Thankfully Dahlia and Yasmine really wanted their story to be told and they wanted Karim’s story to be told. You always have to overcome a little bit reticence from the Egyptian people when you’re a foreign camera crew only because it presents a threat to them from their own government. But they were open and honest and very courageous with us and we were lucky to sit down with them.
Walker: Right when we got to Egypt, I won’t speak for Dave, but the more I learned about Port Said, the more I realized that it can’t be just a fish out of water story. Everything thing is so tied together in a country where the two ruling parties are basically a religious group and the military. When you go to a game and you root for a team, you’re seen as rooting against one of the political groups, which is the military, and right then and there you have a political group owning a soccer team and basically beating up fans just for cheering for their own teams. It really is a powder keg that’s set to go off. I always say our forefathers were geniuses by the separation of church and state. Egypt, I think, is the reverse of that. They need to square that away.

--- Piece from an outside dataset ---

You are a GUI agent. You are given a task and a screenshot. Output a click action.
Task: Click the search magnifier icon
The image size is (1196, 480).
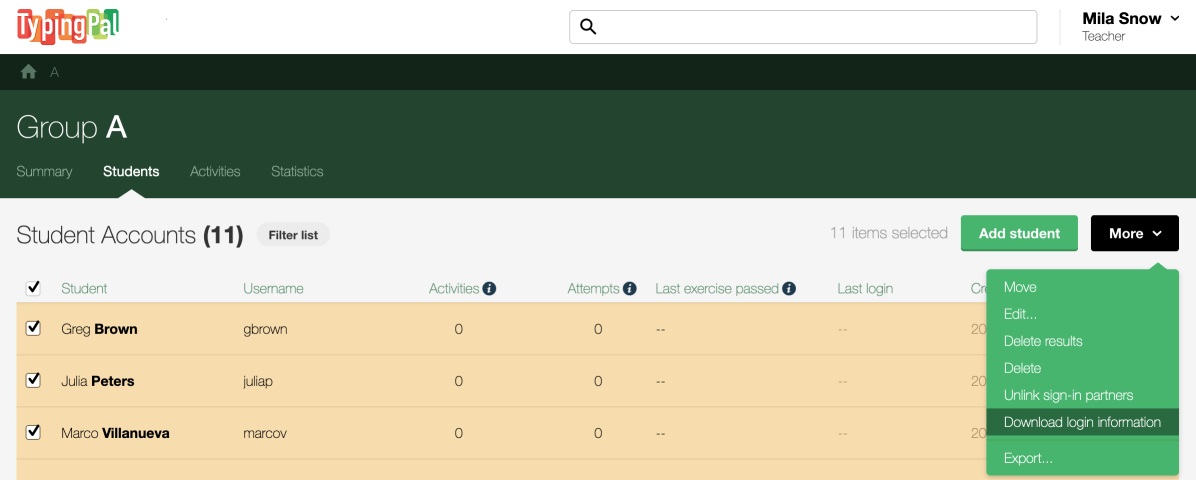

Is soccer a sport that will only grow exponentially down the road?
LaMattina – I saw a crazy stat the other day that the U.S./Ghana game had higher ratings than any major league baseball game except for the world series and any NBA game except the finals. That’s a crazy stat to think about.
Walker: And it had twice as many as the last Stanley Cup game.
LaMattina: I’m a hockey fan, so that kills me. It’s really grown. Chad and I are in our early thirties and we both grew up playing the games but it’s not like we grew up watching premier league games on TV. My brother-in-law coaches at a high school level and all the kids he coaches all follow the premier league. They all watch the games on Saturday mornings. It’s great for the sport. The growth of the MLS has been amazing and you see a team like Sporting Kansas City that sells out all its game, and they’re adding another in New York. Our foreign friends always ask us, “do you think the U.S. will win a World Cup in our lifetime?” And I can’t imagine a world where we don’t win a World Cup. So yeah, I think it will continue to grow.
What were your respective takeaways from your experience shooting We Must Go?
LaMattina: One of the things I love about documentaries is that all the films we’ve done to this point and are continuing to develop, we get into because we love something about the story. So this one we loved the idea of Bob, an American coach, in Egypt. We then to dedicate two years of our life to telling that story. For us, our journey has been one that we hope we take our viewers on. For me, I certainly feel much more educated about Egypt and it’s also a little bit humbling because this is just one country and it’s one country we took two years of our lives to understand. Now we have a completely different perspective on that country, and whenever we do a documentary about anything, it’s the best learning experience we can ever have.
Walker: For me, it’s the power of youth. I feel like, particularly with Egypt and the revolution, everyone is fired up and this group in the middle like we talk about in the movie, it took them so far and now of course they’ve slid back a little bit. What I really love is there are truly intelligent youth out there like Yasmine – she says in the movie that she’s not talking about revolution or protest. Her journey is that she’s going to become a reporter, and that’s what it’s really going to take – these bright, youthful people, maybe to continue to protest but maybe to get into positions of power where they can make change. The corruption there is really embedded and it’s going to be a hard, uphill battle. It’s good to see people like Yasmine have their heads squarely on their shoulders and realize this is going to be a long fight.